──────── RECORDS FOR THIS EXERCISE
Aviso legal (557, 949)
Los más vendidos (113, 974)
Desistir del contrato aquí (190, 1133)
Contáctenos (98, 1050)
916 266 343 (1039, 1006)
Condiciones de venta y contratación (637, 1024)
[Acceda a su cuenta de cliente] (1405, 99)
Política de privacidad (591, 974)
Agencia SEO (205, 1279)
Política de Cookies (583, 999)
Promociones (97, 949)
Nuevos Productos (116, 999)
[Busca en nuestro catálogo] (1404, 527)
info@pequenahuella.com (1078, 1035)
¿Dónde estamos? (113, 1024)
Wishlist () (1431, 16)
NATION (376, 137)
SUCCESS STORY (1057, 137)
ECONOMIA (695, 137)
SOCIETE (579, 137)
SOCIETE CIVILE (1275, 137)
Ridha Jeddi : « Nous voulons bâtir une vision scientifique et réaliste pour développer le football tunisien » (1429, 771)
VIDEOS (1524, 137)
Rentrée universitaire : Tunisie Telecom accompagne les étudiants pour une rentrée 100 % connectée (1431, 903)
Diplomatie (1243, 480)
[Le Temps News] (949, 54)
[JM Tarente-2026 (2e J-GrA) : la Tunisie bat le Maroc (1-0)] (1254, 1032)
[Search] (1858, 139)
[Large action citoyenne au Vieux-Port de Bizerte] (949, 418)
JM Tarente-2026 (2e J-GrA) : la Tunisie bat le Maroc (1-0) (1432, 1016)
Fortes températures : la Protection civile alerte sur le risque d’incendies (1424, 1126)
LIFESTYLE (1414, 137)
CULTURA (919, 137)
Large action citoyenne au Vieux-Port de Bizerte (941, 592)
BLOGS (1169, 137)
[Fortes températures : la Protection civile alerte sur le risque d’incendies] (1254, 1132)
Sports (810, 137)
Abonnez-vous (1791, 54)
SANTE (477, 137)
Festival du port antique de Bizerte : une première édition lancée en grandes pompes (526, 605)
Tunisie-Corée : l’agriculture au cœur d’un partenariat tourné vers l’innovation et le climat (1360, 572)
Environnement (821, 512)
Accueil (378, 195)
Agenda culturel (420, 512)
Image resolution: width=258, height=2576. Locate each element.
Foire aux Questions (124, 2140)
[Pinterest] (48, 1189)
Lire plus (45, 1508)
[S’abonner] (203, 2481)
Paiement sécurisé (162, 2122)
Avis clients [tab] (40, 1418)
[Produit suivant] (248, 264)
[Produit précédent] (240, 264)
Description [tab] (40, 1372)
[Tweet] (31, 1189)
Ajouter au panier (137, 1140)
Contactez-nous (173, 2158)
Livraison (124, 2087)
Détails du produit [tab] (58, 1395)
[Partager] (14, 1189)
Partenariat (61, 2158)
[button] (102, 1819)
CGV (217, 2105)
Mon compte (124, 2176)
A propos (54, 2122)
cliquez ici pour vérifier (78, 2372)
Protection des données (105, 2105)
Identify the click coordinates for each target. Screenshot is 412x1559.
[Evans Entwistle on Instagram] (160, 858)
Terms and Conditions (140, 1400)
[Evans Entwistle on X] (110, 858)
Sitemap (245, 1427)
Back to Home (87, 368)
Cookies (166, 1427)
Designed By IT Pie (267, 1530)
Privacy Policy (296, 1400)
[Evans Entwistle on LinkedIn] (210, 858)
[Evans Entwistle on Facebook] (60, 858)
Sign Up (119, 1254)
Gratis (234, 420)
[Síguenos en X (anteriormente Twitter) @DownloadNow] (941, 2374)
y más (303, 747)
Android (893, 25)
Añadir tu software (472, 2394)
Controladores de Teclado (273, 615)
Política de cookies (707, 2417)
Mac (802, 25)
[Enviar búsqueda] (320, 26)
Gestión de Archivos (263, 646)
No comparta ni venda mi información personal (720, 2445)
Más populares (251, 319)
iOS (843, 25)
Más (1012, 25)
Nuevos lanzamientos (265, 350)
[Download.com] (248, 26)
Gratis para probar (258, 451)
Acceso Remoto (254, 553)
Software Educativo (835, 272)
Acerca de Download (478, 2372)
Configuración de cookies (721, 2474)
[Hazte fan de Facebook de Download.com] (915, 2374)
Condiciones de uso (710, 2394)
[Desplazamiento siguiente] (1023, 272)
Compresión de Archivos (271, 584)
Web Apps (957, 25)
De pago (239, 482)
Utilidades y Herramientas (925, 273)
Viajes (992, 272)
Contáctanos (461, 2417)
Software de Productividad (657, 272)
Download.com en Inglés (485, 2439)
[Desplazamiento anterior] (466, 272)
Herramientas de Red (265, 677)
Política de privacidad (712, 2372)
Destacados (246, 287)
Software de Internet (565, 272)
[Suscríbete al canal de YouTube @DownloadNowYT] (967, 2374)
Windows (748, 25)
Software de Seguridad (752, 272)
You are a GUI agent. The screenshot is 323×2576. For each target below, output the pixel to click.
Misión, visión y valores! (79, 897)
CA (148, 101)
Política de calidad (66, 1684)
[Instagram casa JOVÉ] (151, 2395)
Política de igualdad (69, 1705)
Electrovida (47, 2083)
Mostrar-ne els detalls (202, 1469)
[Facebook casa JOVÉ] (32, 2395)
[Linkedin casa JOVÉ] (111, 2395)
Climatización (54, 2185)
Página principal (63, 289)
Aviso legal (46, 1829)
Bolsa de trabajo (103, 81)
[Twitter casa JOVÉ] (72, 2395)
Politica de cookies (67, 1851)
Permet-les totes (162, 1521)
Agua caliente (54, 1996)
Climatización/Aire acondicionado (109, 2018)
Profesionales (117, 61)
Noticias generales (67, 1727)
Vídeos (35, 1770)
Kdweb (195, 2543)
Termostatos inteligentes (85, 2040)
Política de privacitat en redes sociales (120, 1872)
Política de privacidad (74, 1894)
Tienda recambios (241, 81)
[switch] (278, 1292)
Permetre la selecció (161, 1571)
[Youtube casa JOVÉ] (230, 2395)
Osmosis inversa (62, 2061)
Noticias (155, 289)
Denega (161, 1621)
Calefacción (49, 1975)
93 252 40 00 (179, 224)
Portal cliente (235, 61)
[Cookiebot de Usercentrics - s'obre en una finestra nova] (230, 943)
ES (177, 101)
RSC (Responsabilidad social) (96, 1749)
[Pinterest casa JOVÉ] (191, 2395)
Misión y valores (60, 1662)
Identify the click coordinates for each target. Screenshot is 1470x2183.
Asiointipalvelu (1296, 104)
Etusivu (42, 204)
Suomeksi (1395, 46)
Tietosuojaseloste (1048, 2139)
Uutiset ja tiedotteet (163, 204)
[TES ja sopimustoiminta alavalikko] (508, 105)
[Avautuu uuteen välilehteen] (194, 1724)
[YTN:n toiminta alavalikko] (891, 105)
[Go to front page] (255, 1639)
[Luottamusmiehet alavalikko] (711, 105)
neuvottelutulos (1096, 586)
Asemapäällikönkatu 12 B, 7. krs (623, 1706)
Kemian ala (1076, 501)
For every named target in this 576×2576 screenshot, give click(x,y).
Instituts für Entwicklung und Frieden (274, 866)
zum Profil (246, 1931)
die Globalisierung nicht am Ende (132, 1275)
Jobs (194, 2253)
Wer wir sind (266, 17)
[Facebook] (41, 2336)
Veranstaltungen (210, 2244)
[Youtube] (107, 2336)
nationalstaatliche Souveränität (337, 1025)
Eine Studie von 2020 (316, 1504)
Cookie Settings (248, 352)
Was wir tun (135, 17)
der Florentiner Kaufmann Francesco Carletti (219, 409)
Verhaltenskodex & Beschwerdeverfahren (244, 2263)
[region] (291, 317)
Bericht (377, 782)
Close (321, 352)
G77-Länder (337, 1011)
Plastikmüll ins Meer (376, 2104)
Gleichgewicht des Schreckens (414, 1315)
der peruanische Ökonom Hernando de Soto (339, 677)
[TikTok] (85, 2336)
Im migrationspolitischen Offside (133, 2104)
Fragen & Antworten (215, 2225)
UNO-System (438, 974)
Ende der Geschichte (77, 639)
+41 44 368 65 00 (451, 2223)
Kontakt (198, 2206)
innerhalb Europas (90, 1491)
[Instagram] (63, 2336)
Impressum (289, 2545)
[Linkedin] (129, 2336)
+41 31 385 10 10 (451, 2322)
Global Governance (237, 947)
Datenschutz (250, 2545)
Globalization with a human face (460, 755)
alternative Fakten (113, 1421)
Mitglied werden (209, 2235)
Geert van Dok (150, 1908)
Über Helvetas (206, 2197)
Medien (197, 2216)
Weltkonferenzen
────────────────
§ YOUR ASSIGNMENT:
In the listing above, locate the line containing "[Desplazamiento siguiente] (1023, 272)" and the line containing "Herramientas de Red (265, 677)". Extract those two lines and every line between them, exactly as written, and only those.

§ COMPLETED EXERCISE:
[Desplazamiento siguiente] (1023, 272)
Compresión de Archivos (271, 584)
Web Apps (957, 25)
De pago (239, 482)
Utilidades y Herramientas (925, 273)
Viajes (992, 272)
Contáctanos (461, 2417)
Software de Productividad (657, 272)
Download.com en Inglés (485, 2439)
[Desplazamiento anterior] (466, 272)
Herramientas de Red (265, 677)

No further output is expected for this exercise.